Managers repay loyal workers with unpaid labor

"Companies want loyal workers... But it seems like managers are apt to target them for exploitative practices."
"Do more" on computer screen on wooden desk with keyboard. Gloomy lighting

Managers target loyal workers over less committed colleagues when dolling out unpaid work and additional job tasks, research finds.

“Companies want loyal workers, and there is a ton of research showing that loyal workers provide all sorts of positive benefits to companies,” says Matthew Stanley, the lead researcher on the new paper and postdoctoral researcher at Duke University’s Fuqua School of Business. “But it seems like managers are apt to target them for exploitative practices.”

That’s the main conclusion from a series of experiments conducted by Stanley and his colleagues Chris Neck and Chris Neck, father-and-son researchers at Arizona State University and West Virginia University, respectively.

The findings appear in the Journal of Experimental Social Psychology.

For the study, Stanley recruited nearly 1,400 managers online to read about a fictional 29-year-old employee named John. The mangers all learned that John’s company was on a tight budget, and to keep costs down, had to decide how willing they would be to task John with extra hours and responsibilities without any extra pay. (Participants handing out the unpaid work in Stanley’s study were compensated $12 an hour.)

No matter how Stanley and his colleagues framed the scenario, branding John as loyal always resulted in managers being more willing to ask him to shoulder the unpaid labor.

Managers were more willing to exploit Loyal John over Disloyal John. And when a separate group of managers read a letter of recommendation about John, the letters praising John as loyal led to an increased willingness to recruit him for unpaid work over versions of John extolled for honesty or fairness.
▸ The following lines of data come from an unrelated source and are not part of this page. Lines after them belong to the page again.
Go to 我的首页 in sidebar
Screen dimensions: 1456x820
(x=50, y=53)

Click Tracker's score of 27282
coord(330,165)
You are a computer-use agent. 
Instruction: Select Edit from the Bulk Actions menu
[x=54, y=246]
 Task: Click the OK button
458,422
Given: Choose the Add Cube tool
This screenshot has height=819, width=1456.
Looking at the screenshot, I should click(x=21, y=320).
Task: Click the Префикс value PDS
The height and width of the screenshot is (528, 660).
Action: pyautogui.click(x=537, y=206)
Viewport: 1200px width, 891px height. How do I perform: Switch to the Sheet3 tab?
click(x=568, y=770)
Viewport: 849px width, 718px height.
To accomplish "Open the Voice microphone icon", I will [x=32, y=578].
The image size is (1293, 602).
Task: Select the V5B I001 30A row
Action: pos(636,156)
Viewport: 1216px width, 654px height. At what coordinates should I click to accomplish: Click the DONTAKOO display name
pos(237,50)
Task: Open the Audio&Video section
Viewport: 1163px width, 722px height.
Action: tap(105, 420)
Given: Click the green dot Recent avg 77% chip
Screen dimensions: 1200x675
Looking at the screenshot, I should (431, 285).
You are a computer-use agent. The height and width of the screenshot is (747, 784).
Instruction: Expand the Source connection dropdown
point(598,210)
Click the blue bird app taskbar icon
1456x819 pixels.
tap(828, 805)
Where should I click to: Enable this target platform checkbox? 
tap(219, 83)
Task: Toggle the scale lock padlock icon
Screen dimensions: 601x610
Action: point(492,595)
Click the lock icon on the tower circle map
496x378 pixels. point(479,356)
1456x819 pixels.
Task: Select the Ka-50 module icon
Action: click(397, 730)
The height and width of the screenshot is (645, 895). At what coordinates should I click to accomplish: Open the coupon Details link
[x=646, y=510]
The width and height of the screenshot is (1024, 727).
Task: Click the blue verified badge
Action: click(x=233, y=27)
The reverse was true, too: when John was portrayed as having a reputation to accept extra hours and workload, managers rated him as more loyal than a John who had a reputation to decline the same workload. Agreeable John and Refusal John were rated as similarly honest and fair however, demonstrating that loyalty but not closely related moral traits is bolstered by a history of doing free labor.

“It’s a vicious cycle,” Stanley says. “Loyal workers tend to get picked out for exploitation. And then when they do something that’s exploitative, they end up getting a boost in their reputation as a loyal worker, making them more likely to get picked out in the future.”

One reason managers preyed on loyal workers over others is their belief that it’s just the price to pay for being loyal. Stanley and his team found that managers targeted loyal workers because they believe that loyalty comes with a duty to make personal sacrifices for their company.

It’s not all malicious, though. Exploitation may be in part just due to ignorance, or what psychologists call “ethical blindness.”

“Most people want to be good,” Stanley says. “Yet, they transgress with surprising frequency in their everyday lives. A lot of it is due to ethical blindness, where people don’t see how what they’re doing is inconsistent with whatever principles or values they tend to profess.”

The study doesn’t provide a quick fix to eradicate employers’ exploitative practices, but one partial cure might be simply having managers recognize the error of their ways and point out these ethical blind spots, Stanley says.

While company loyalty seems to come with consequence, Stanley cautions that it doesn’t mean we should just abandon work commitments or dodge uncompensated overtime. This is just an unfortunate side effect of a mostly positive trait, which Stanley recently found also happens with other aspirational traits, like generosity.

“I don’t want to suggest that the take-away of the paper is to not be loyal to anybody because it just leads to disaster,” Stanley says. “We value people who are loyal. We think about them in positive terms. They get awarded often. It’s not just the negative side. It’s really tricky and complex.”